Pixel coordinate grounding data:
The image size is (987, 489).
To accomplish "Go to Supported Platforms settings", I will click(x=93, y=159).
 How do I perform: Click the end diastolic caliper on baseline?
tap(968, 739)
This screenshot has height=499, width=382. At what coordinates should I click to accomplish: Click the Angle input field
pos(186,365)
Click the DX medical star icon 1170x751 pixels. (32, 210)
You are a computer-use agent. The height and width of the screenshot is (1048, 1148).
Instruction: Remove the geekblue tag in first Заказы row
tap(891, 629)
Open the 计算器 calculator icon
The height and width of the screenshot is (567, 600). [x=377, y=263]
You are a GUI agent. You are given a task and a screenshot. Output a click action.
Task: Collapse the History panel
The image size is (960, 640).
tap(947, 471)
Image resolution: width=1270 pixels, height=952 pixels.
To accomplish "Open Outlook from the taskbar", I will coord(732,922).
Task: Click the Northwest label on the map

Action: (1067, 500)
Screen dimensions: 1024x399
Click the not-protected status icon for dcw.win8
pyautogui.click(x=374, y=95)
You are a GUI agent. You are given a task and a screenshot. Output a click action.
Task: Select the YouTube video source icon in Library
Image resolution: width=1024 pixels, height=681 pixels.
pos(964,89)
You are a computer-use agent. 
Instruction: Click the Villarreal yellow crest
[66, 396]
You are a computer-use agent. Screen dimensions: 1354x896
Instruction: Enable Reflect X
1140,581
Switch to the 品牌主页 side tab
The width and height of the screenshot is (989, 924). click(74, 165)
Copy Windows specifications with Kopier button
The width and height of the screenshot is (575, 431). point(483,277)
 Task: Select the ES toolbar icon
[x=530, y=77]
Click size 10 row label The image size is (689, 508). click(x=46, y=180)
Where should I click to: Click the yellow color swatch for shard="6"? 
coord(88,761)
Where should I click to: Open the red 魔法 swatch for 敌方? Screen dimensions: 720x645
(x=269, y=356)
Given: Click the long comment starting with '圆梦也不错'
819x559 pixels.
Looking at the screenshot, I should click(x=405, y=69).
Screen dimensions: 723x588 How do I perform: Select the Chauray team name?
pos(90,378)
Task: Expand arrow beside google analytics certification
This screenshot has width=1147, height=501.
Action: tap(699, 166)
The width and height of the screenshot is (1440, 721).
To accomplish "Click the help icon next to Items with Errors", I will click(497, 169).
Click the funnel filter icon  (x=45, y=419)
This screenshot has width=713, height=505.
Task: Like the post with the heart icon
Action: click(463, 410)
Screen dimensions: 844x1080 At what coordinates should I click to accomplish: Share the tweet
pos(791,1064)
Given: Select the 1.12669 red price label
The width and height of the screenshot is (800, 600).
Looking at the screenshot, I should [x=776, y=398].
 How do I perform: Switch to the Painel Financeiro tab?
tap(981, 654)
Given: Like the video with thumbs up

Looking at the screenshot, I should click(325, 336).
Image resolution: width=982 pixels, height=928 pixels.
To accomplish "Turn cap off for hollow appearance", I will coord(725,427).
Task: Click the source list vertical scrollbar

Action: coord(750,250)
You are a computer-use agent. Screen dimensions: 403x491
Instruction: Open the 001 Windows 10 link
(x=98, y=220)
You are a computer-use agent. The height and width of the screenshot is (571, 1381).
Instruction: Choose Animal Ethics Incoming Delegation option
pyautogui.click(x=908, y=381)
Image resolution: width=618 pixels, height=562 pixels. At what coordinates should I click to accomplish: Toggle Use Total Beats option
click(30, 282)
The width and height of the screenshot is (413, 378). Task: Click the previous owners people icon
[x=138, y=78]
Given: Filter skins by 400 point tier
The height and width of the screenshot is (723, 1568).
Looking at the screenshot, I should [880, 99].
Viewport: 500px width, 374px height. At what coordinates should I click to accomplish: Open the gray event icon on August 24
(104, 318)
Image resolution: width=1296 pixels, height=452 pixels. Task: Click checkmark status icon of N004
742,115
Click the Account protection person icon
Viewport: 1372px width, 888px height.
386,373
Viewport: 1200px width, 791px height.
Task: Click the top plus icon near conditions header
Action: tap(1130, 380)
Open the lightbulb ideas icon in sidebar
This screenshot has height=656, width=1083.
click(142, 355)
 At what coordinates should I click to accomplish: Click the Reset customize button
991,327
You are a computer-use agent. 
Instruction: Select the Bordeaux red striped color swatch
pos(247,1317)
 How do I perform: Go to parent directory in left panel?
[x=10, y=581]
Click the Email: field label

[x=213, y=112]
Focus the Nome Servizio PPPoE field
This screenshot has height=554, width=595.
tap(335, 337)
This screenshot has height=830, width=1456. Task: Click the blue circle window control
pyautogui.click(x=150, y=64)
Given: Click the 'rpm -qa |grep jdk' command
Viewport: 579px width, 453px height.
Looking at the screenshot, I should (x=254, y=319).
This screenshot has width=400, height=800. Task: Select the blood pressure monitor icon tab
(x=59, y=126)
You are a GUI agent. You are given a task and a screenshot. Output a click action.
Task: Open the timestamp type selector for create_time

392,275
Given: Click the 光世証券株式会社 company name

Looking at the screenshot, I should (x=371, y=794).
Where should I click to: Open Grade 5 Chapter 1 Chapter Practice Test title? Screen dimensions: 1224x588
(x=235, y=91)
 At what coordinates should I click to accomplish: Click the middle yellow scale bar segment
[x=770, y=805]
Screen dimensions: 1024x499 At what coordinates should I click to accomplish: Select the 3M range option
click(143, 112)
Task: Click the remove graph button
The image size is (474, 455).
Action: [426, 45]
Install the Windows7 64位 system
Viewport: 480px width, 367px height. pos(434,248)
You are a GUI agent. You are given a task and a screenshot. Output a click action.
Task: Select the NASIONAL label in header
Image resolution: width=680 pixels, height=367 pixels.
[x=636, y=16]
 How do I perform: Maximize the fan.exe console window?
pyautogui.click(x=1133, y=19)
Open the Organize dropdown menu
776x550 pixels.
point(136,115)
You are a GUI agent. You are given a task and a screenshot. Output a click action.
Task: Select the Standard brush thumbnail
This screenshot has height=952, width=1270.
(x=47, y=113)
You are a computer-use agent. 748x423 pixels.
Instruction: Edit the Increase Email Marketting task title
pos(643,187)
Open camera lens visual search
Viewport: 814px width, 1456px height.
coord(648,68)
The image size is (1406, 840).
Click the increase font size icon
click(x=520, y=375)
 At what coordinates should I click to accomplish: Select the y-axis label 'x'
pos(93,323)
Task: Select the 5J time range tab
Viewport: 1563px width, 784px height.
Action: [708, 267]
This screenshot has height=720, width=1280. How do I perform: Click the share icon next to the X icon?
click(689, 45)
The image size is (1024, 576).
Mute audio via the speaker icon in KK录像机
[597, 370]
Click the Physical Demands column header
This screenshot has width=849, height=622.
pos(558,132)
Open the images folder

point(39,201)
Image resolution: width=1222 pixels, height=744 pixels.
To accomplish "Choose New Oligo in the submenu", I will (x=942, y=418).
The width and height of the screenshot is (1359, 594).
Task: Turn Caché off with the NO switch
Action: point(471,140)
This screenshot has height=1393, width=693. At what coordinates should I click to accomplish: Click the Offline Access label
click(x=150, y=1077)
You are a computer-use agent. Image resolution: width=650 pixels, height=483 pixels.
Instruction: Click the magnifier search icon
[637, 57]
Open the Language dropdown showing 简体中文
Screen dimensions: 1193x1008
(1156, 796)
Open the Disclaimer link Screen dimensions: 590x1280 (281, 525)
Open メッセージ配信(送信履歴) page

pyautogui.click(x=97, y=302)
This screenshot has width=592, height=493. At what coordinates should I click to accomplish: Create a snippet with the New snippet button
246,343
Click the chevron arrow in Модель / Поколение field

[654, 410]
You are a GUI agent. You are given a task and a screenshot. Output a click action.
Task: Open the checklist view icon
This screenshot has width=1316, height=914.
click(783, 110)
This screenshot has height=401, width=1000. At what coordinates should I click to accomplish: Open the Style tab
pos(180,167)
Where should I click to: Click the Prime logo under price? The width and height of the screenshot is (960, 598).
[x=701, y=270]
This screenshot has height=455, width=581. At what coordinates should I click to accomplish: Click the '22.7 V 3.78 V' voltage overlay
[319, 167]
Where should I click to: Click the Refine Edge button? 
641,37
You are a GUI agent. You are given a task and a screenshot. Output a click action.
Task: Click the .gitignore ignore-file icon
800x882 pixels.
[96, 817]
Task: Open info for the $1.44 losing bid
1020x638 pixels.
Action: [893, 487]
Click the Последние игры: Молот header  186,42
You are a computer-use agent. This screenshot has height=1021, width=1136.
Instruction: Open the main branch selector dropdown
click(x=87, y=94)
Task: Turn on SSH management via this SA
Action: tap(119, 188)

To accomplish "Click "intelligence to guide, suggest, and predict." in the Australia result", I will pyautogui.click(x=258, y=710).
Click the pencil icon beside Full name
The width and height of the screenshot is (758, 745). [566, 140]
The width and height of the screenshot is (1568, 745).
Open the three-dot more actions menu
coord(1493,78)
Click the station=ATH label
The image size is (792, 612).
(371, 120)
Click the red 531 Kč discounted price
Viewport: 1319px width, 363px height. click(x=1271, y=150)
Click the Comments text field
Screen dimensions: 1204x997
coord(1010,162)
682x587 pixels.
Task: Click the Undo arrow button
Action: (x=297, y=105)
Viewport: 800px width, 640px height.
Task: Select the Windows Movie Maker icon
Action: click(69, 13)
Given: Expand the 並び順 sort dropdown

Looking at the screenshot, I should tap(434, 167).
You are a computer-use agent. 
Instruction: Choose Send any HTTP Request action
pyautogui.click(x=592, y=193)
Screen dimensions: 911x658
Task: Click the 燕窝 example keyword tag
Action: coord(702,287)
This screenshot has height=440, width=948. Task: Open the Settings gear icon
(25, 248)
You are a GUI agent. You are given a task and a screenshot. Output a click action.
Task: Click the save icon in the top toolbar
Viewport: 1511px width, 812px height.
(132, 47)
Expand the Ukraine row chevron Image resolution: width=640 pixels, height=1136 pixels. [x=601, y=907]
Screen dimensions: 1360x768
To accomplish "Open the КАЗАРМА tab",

TASK GOAL:
Write out exactly the lines above between the line with "1020x638 pixels." and the line with "Click the Comments text field", inclusive, and nothing beyond them.

TASK RESPONSE:
1020x638 pixels.
Action: [893, 487]
Click the Последние игры: Молот header  186,42
You are a computer-use agent. This screenshot has height=1021, width=1136.
Instruction: Open the main branch selector dropdown
click(x=87, y=94)
Task: Turn on SSH management via this SA
Action: tap(119, 188)

To accomplish "Click "intelligence to guide, suggest, and predict." in the Australia result", I will pyautogui.click(x=258, y=710).
Click the pencil icon beside Full name
The width and height of the screenshot is (758, 745). [566, 140]
The width and height of the screenshot is (1568, 745).
Open the three-dot more actions menu
coord(1493,78)
Click the station=ATH label
The image size is (792, 612).
(371, 120)
Click the red 531 Kč discounted price
Viewport: 1319px width, 363px height. click(x=1271, y=150)
Click the Comments text field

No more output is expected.